Given the increased level of interest over the last few weeks but the still tiny polling results in reality (the average is at about 2.5%, but not all polling companies even ask respondents about the party), Mr. Abascal should be praying every single night, with both hands clasped tightly together, that La Sexta and its most famous presenter, Antonio García Ferreras, decide to launch a media attack against Vox’s rallies and election events, both during the upcoming Andalusian campaign and over the next seven months in the run up to the local, regional and European elections in the rest of the country next May.
Given Mr. Abascal’s penchant for polarising quotes and Mr. Ferreras’s voracious appetite for more viewers, it would be a match made in heaven, especially if editorially La Sexta wants to try to split the vote on the right between the PP, Ciudadanos and Vox. He could even organise rolling live soundbite punch ups between Mr. Abascal and Podemos leader Pablo Iglesias. Why not daily? The crowd would love it. Ratings would soar.

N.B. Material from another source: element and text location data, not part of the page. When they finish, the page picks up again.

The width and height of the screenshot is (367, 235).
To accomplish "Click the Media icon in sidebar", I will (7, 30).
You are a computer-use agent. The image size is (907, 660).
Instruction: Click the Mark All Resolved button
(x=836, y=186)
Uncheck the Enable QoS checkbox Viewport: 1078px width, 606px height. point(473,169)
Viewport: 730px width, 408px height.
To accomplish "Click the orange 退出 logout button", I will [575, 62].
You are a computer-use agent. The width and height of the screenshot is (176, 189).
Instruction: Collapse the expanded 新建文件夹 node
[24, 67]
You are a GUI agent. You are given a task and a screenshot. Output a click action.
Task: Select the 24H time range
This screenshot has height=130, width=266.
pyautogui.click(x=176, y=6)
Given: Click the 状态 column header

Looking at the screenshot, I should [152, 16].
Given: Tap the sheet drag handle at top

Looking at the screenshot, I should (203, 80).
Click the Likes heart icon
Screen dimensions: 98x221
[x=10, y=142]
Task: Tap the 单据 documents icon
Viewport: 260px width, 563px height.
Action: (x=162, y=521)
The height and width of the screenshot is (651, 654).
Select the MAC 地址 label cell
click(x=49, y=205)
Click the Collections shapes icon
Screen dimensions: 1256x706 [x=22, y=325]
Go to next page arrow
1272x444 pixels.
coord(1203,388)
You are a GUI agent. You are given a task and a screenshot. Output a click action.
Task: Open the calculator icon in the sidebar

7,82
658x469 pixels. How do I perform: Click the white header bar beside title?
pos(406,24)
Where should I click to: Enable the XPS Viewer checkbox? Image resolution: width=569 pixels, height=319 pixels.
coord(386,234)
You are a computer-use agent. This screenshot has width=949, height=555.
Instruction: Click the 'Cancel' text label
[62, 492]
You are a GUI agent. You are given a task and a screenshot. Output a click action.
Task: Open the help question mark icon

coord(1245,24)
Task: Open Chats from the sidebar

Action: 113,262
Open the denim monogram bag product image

Watch what happens over the next three weeks, on TV and on Twitter, and watch to see if Vox can turn the noise into any real progress: one seat in the regional parliament would certainly be enough to take notice. And then watch the polls through to Christmas: if Mr. Abascal can use the exposure from the Andalusian campaign to consistently hit 4-5% in the national polls, instead of the current 2.5%, they will have progressed to the next level and will be a danger for both the Popular Party and Ciudadanos next year, whatever label we end up putting on them.